Radar is perhaps the most interesting of the three new services. It “is going through all of your systems data and finding everything that is useful and actionable, and presenting them in a personal feed,” said Nadya Duke Boone, director of product management for platform at New Relic. The company showed off Radar — previously known as Seymour — at its Future Stack conference last fall, but the technology is now generally available.

Ops engineers often face a never-ending stream of information from monitoring products like New Relic that can be difficult to parse or prioritize without help, and that’s what Radar aims to provide. One trial customer using the product discovered a key server running out of disk space that hadn’t been checked in a while, and Radar was able to detect that it was nearing capacity and send an alert, possibly preventing a more serious problem down the road from a server that looked fine at a glance.

“That’s a problem we can solve. It makes you feel safe,” Duke Boone said, detecting problems not just with newly deployed servers or code but with systems that otherwise appear to be running normally.

New Relic, which is headquartered in San Francisco but has several hundred engineers based in Portland, will also introduce two other AI-driven monitoring features Tuesday.

New artificial intelligence features from New Relic let admins set specific baseline parameters for triggering alerts. (New Relic Photo)

Customers will now be able to set baseline alerts using the New Relic Query Language (NRQL), which lets users write scripts to ping the monitoring database for specific information. “Anything you can write a query for that returns a number, we can set an alert for what’s expected,” she said, allowing customers to automate the process.

New Relic is also adding artificial intelligence capabilities to its application-performance monitoring product, which allows ops teams to understand how custom applications are performing on their infrastructure.

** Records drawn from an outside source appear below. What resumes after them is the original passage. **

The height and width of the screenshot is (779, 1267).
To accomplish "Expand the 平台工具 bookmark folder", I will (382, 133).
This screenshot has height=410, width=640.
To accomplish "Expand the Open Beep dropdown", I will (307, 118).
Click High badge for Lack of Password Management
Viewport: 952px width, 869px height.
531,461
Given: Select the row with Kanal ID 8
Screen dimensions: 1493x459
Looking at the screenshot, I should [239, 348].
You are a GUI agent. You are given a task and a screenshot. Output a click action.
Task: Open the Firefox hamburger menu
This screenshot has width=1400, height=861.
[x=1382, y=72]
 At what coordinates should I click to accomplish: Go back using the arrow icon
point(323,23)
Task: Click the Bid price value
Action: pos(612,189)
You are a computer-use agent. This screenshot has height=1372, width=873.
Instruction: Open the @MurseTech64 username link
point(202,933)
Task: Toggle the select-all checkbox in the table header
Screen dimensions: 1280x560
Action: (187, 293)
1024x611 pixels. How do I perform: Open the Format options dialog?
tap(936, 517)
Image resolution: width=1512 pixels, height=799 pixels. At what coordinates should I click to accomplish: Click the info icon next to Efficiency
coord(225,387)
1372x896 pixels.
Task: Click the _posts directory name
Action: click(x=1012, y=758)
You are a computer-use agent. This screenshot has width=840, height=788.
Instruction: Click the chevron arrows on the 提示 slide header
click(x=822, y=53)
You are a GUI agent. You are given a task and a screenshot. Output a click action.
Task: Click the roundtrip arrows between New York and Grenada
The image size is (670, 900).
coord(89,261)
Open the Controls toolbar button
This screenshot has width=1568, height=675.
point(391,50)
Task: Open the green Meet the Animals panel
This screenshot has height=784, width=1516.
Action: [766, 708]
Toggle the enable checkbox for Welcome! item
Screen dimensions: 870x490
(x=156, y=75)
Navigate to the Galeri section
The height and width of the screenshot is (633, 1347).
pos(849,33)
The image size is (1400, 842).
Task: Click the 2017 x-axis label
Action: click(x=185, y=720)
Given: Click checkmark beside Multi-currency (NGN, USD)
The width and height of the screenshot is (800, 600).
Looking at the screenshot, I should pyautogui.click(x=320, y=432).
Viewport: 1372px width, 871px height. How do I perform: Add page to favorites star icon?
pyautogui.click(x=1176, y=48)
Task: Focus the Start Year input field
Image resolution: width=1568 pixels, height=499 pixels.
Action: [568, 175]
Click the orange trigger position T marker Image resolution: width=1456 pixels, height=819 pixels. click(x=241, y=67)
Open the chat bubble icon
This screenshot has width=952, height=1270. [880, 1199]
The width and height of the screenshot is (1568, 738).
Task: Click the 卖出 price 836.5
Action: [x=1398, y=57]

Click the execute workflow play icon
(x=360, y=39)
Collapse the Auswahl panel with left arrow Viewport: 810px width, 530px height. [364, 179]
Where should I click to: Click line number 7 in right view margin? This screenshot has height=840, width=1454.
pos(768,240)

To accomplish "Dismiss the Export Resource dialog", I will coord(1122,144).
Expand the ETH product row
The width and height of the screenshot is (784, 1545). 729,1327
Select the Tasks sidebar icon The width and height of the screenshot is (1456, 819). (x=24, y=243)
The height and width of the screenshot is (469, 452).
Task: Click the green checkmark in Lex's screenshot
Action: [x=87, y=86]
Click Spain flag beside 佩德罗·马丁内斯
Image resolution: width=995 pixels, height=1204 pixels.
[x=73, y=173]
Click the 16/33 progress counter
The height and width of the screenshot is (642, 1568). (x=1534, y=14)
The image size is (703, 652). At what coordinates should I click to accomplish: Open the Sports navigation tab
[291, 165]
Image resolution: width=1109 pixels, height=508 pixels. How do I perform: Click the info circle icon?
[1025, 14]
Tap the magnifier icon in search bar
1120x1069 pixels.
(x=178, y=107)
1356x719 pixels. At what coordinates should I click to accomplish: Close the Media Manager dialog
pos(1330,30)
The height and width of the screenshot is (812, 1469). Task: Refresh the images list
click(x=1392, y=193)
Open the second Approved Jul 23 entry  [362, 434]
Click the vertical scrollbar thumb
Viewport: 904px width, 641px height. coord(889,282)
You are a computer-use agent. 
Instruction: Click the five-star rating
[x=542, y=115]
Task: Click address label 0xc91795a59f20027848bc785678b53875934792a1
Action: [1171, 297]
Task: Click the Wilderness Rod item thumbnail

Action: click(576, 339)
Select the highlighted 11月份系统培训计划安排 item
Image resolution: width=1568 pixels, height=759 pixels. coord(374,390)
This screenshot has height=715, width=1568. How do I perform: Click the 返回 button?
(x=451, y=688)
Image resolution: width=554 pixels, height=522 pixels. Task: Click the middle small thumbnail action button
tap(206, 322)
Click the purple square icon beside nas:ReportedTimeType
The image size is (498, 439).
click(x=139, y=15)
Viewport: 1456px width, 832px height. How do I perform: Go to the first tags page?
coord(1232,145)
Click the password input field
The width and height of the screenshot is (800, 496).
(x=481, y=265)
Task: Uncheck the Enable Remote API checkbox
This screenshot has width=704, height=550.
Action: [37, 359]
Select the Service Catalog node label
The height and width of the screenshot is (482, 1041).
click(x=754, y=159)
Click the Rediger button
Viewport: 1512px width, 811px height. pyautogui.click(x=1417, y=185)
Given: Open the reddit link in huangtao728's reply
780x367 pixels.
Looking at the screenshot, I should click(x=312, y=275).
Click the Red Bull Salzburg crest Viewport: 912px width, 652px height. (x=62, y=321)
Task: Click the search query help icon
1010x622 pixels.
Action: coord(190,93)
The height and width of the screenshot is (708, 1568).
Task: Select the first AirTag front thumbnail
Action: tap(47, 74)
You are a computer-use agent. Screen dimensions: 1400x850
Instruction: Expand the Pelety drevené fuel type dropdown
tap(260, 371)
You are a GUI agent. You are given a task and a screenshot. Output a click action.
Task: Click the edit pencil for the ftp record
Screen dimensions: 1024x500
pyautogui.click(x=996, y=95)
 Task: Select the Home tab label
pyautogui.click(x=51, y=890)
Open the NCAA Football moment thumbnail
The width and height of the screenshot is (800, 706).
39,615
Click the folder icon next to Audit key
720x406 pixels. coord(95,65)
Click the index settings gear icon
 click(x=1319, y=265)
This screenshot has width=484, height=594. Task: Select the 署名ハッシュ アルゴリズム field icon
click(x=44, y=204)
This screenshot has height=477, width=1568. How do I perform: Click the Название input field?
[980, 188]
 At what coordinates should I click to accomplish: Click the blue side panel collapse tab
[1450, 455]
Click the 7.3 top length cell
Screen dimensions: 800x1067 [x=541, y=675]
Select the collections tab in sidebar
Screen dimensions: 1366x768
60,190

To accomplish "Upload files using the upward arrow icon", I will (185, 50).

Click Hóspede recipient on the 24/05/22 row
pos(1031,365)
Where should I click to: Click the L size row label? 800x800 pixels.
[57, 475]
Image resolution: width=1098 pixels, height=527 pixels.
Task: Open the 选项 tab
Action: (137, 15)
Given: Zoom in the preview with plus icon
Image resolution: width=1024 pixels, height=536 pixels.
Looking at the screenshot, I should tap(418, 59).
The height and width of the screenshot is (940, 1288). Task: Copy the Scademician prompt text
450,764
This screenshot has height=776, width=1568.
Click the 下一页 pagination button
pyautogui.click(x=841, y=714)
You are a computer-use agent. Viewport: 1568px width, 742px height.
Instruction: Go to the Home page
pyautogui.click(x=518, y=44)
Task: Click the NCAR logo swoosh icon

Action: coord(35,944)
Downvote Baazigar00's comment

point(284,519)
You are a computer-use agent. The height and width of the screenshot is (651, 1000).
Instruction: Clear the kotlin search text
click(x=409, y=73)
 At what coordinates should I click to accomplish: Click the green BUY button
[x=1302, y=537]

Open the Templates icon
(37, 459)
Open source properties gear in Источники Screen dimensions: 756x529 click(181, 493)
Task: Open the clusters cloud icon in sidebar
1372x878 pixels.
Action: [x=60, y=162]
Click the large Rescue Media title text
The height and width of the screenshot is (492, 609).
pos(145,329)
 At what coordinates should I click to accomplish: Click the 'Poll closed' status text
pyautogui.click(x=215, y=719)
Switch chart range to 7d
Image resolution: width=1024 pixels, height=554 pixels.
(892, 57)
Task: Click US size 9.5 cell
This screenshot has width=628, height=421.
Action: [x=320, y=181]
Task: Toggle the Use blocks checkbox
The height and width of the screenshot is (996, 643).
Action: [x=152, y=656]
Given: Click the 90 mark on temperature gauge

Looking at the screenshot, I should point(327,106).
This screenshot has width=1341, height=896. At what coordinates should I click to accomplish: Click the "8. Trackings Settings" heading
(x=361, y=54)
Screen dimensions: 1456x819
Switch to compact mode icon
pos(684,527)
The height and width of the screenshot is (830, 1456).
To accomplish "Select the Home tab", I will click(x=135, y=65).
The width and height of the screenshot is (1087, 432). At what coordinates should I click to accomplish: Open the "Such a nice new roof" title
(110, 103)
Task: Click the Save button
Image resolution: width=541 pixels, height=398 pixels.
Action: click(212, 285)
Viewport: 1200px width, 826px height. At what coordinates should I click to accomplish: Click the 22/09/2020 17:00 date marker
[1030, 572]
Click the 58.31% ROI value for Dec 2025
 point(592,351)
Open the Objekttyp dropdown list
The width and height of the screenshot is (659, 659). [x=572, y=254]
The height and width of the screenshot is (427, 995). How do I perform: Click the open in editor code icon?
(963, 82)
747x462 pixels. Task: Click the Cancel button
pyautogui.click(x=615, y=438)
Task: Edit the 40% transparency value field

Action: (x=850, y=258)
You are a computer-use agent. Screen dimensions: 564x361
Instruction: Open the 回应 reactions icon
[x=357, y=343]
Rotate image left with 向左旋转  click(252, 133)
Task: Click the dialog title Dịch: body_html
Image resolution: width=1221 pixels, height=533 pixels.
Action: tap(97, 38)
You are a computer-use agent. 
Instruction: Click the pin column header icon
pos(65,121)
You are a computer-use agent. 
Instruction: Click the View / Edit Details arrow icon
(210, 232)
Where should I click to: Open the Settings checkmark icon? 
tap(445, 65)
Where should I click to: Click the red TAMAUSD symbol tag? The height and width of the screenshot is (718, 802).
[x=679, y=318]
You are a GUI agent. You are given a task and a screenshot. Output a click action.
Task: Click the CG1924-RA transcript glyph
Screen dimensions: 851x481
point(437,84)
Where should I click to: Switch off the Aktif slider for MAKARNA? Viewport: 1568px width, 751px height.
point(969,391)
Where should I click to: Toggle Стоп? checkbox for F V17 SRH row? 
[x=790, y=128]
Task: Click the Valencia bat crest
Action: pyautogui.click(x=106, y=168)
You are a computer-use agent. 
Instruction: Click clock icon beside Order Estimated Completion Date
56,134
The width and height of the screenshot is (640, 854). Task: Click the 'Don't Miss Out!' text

New Relic engineers using the product internally often found themselves comparing sets of errors, looking for common patterns between different sets of errors to help them understand what just happened to the application. Turns out, computers are way better and faster at that then people, and this feature will be able to automatically compare errors with historic data and normal performance metrics, helping them figure out what went wrong this time.

You’ll need to be a Pro customer of New Relic’s services to take advantage of Radar and the new NRQL alerts, but all customers will have access to the error monitoring service. New Relic’s revenue has increased fairly steadily since its 2014 IPO, with a 37 percent jump year-over-year in its most recent quarter and full-year revenue growth of 31 percent, although it has yet to achieve profitability.